Casado na wylocie? Wszystko zależy od Flicka
Barcelona sprowadziła tego lata jedynie Joana Garcię, który ma być w przyszłym sezonie numerem jeden między słupkami. Od tygodni trwają także prace nad wzmocnieniem ofensywy. Blaugrana pierwotnie liczyła na transfer Luisa Diaza, a ostatnio była skupiona na Nico Williamsie. Skrzydłowy reprezentacji Hiszpanii ostatecznie odmówił, więc ta wróciła do punktu wyjścia i znów zabiega o gwiazdora Liverpoolu. Na radarach znajduje się ponadto Marcus Rashford, który nie ma przyszłości w Manchesterze United.
Kadra Barcelony ma braki, ale w środku pola można mówić o dobrobycie. Lada moment nowy kontrakt powinien podpisać Frenkie de Jong, a Gavi nie zgodzi się na transfer do innej ekipy. W klubie wyczekują również powrotu Marca Bernala, który wiele miesięcy temu zerwał więzadła krzyżowe. Jest on uważany za olbrzymi talent, na którego należy postawić, gdyż może się rozwinąć w podobnym tempie, co Lamine Yamal czy Pau Cubarsi.

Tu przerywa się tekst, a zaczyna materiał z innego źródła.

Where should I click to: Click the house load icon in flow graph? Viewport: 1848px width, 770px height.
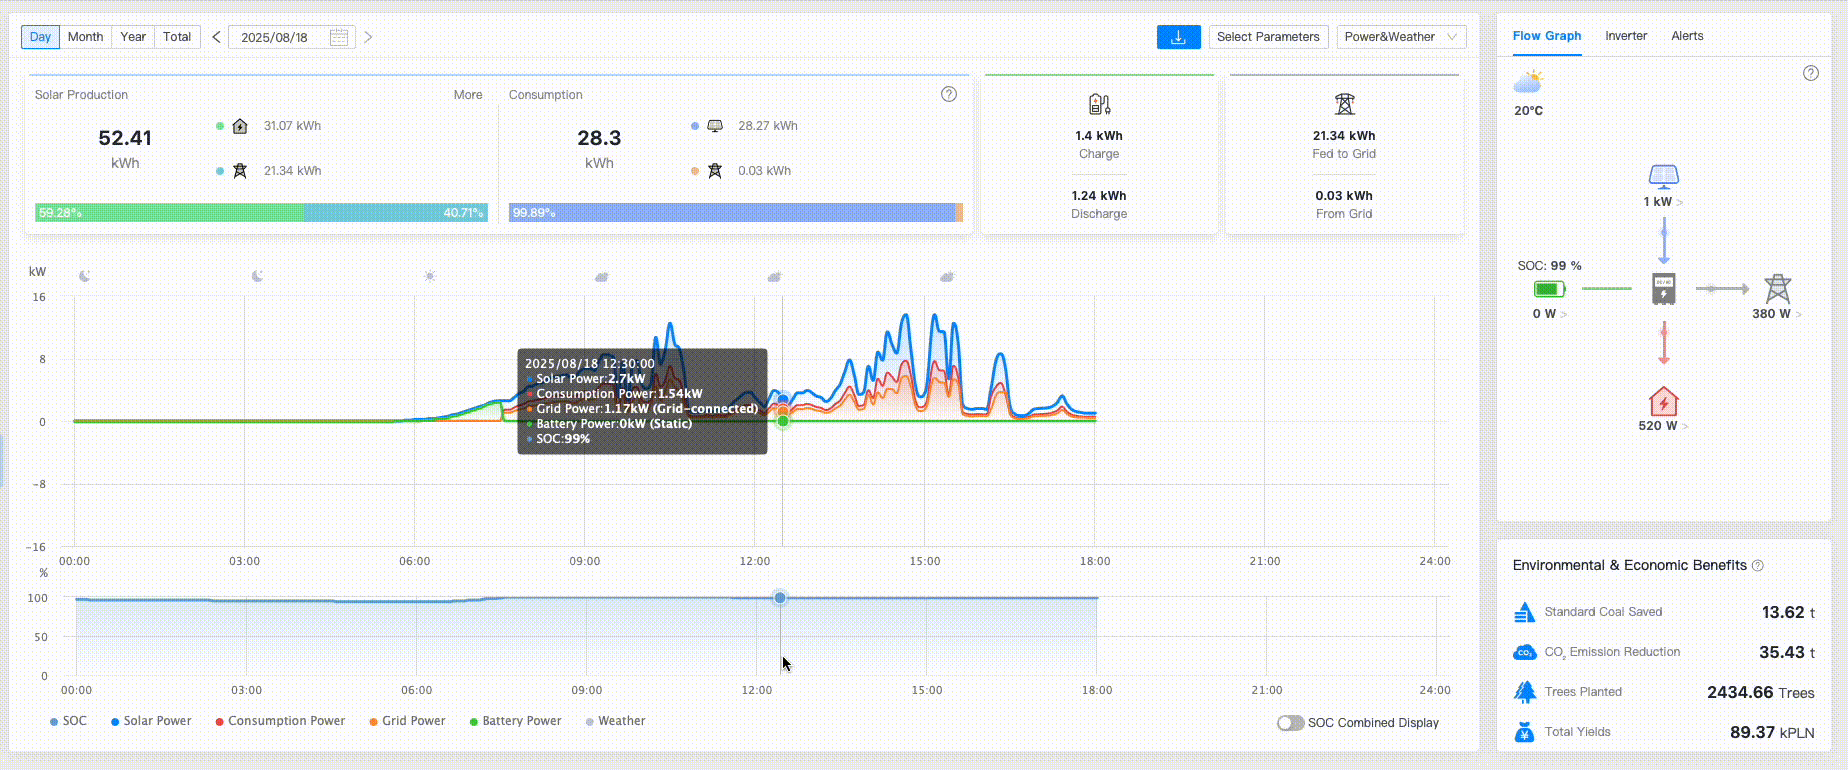coord(1663,402)
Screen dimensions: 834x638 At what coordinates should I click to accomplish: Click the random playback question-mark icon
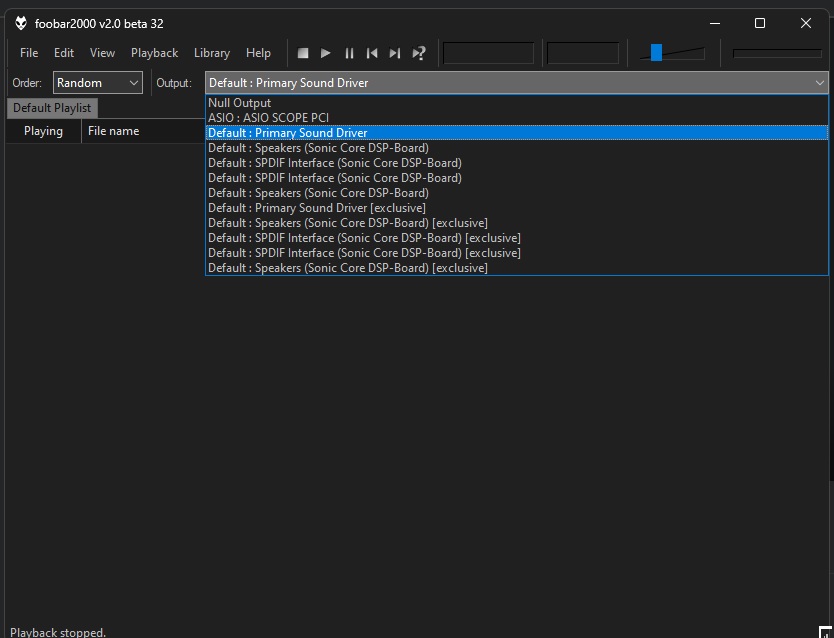point(419,53)
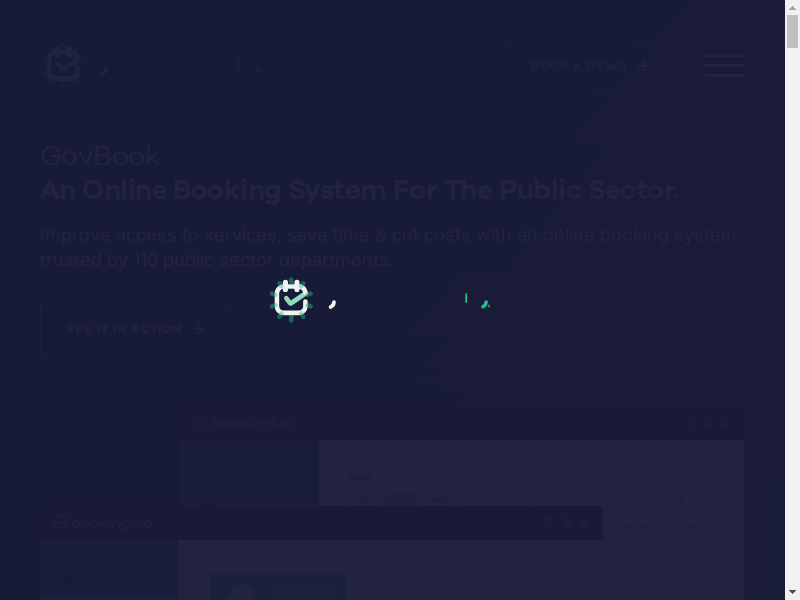The width and height of the screenshot is (800, 600).
Task: Click the back mockup window screenshot content
Action: 530,472
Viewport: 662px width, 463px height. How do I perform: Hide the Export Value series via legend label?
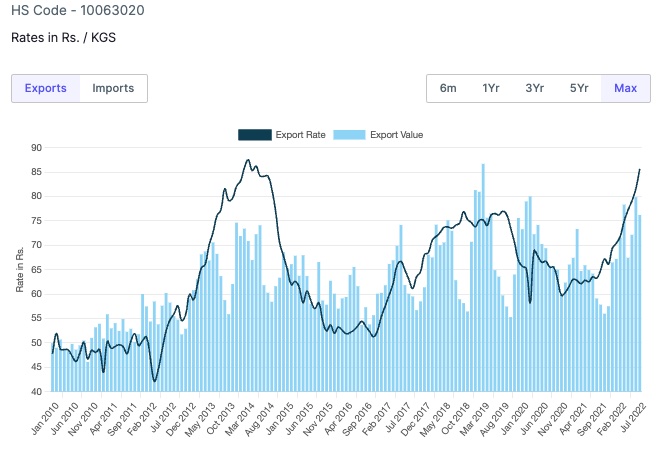(x=397, y=134)
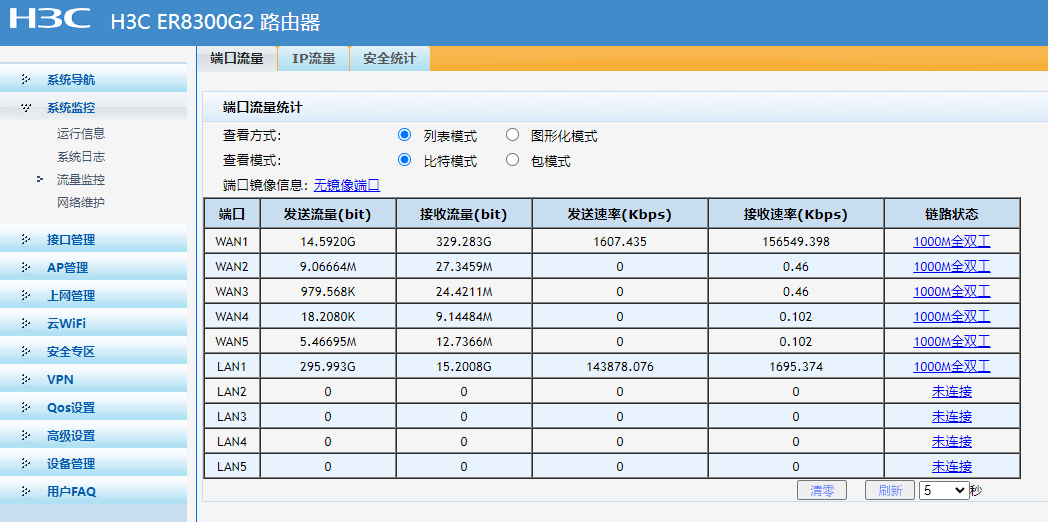Expand the 系统导航 sidebar section
Image resolution: width=1048 pixels, height=522 pixels.
click(70, 80)

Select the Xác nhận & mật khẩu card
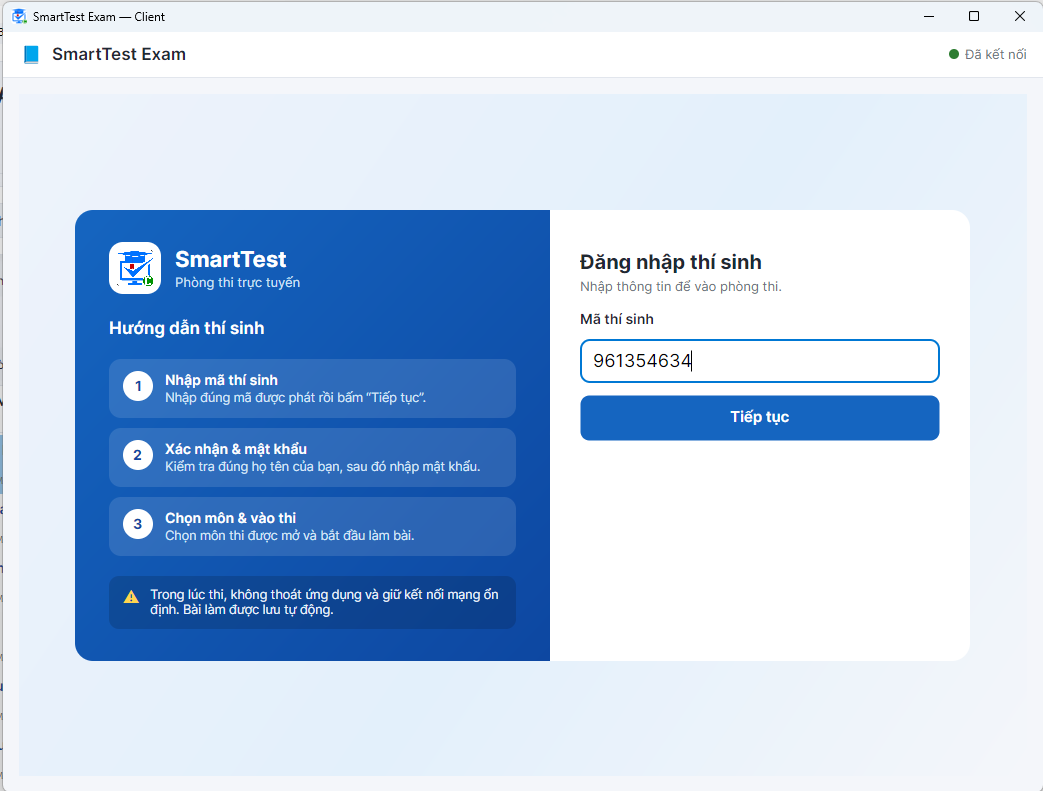point(313,458)
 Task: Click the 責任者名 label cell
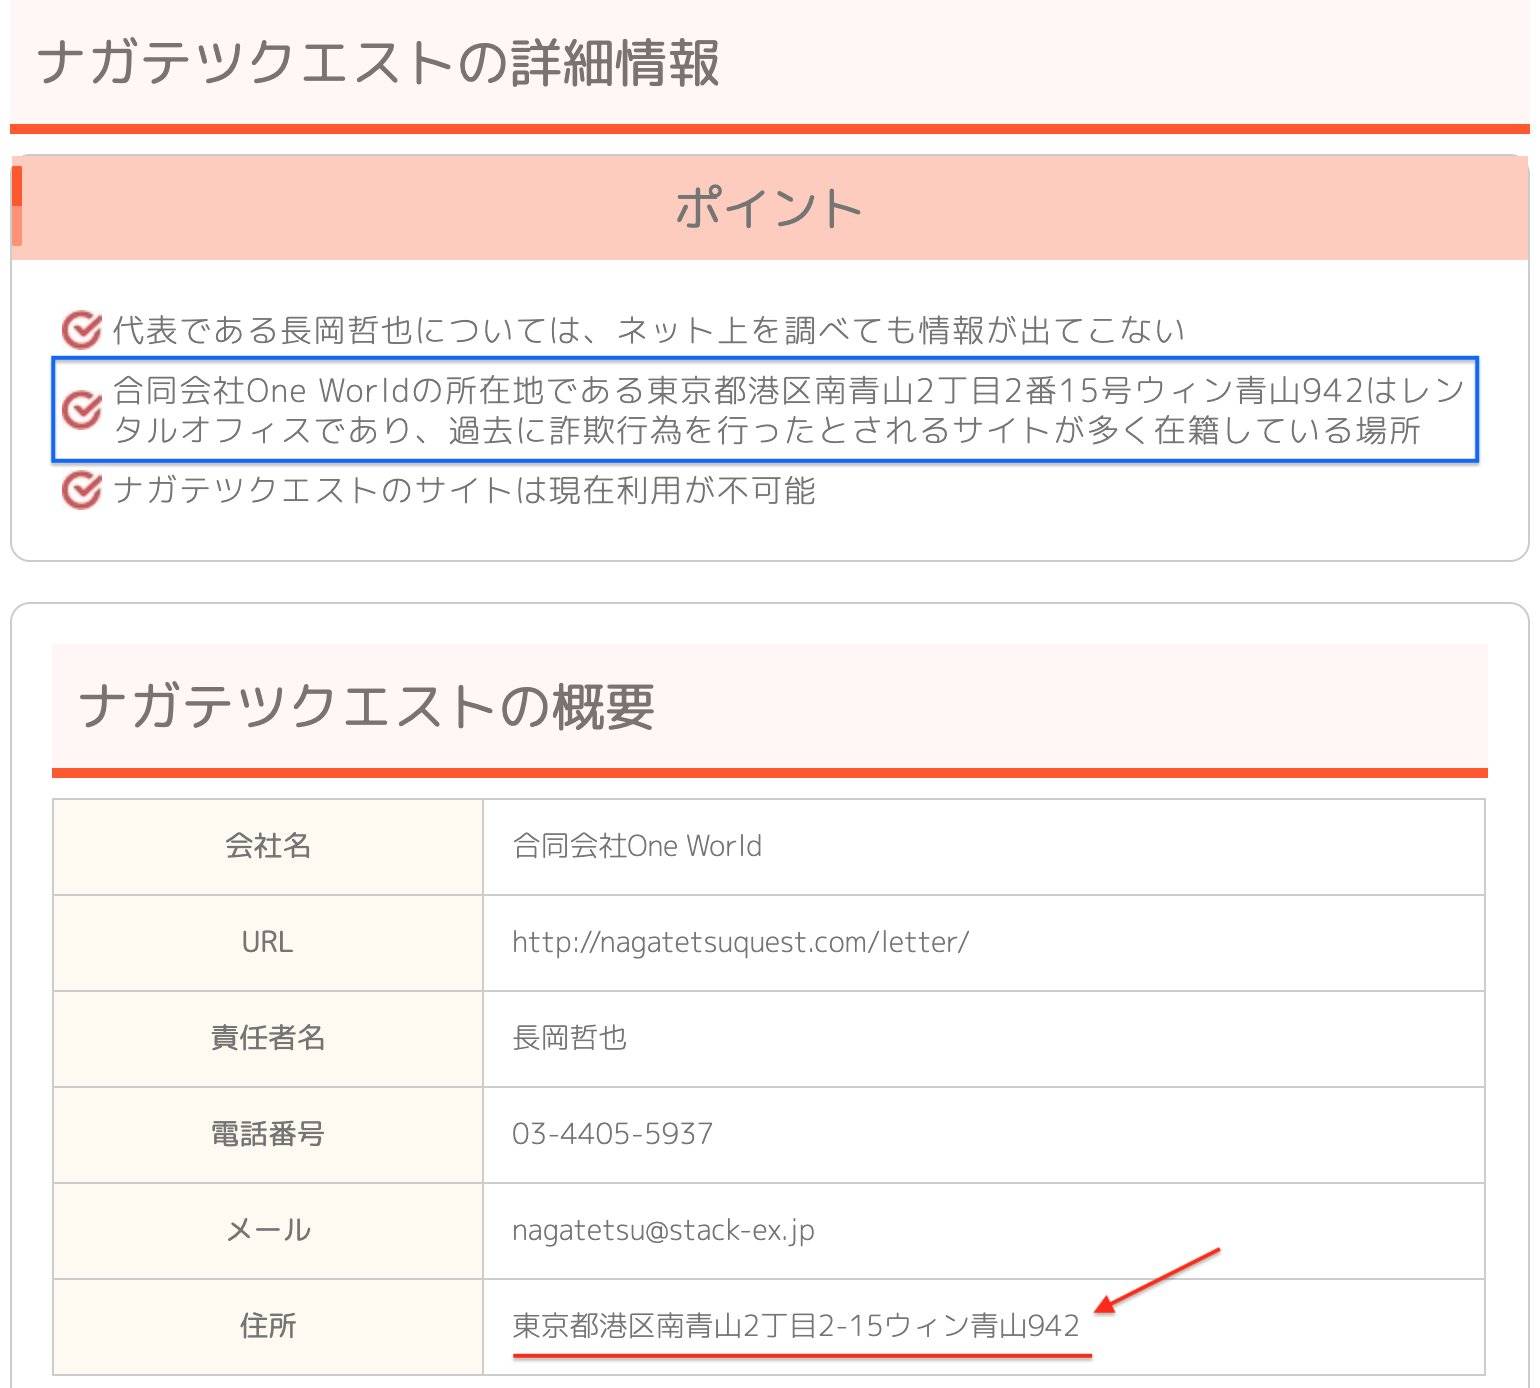tap(267, 1038)
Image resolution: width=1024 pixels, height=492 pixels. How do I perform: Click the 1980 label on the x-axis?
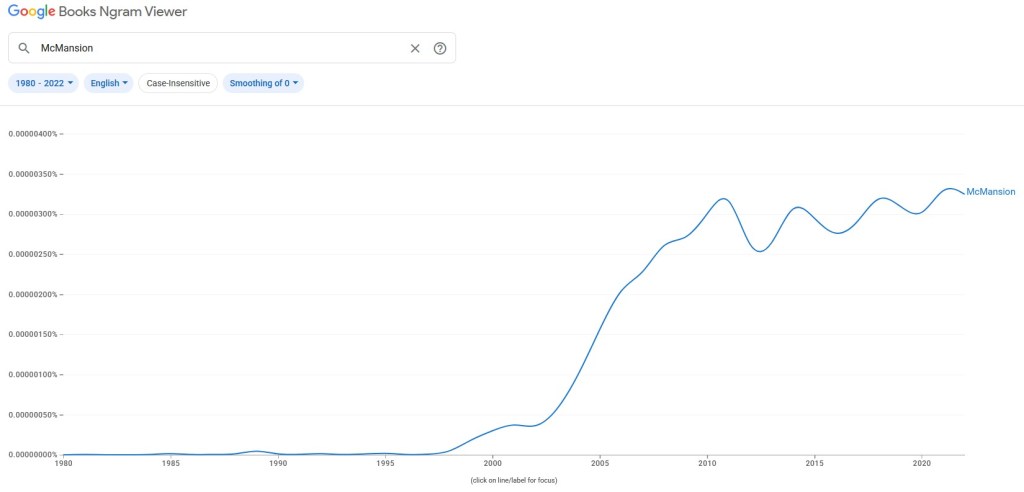[63, 464]
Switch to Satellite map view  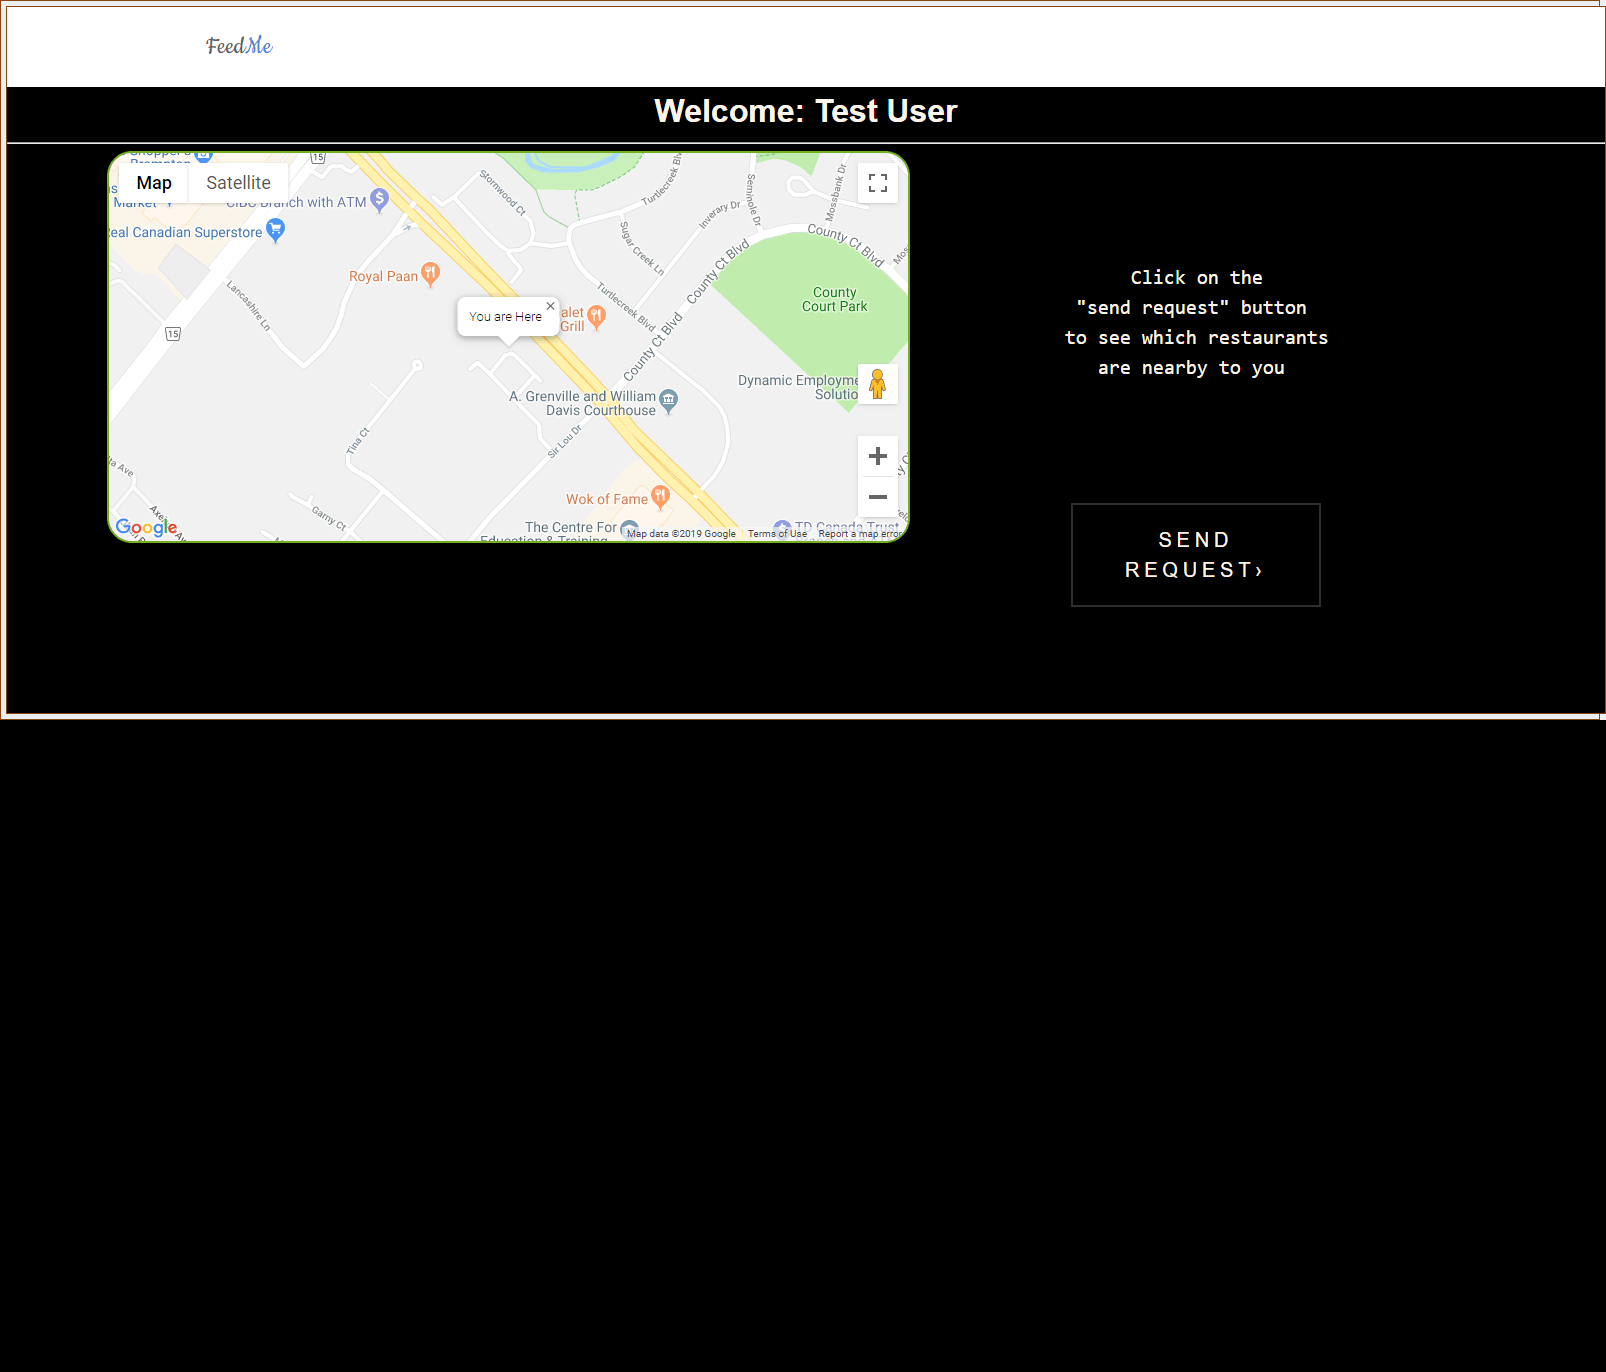tap(238, 183)
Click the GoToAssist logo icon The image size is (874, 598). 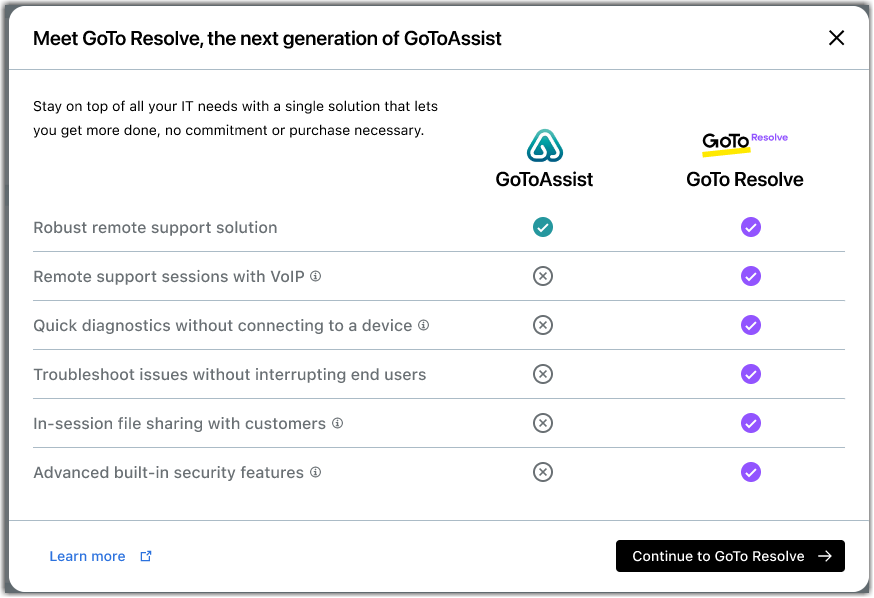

Postawienie na Bernala może okazać się równoznaczne z odejściem Marca Casado. W Katalonii poważnie debatują na temat jego przyszłości. Sam zawodnik nie chce odchodzić, ale może nie otrzymać zbyt wielu okazji do gry. Ostateczna decyzja będzie należeć do Hansiego Flicka, który dopiero ułoży plan na przyszły sezon.
21-latek w sezonie 2024/2025 rozegrał w sumie 36 spotkań. Był podstawowym graczem w pierwszej części kampanii, a później zmagał się z kontuzją.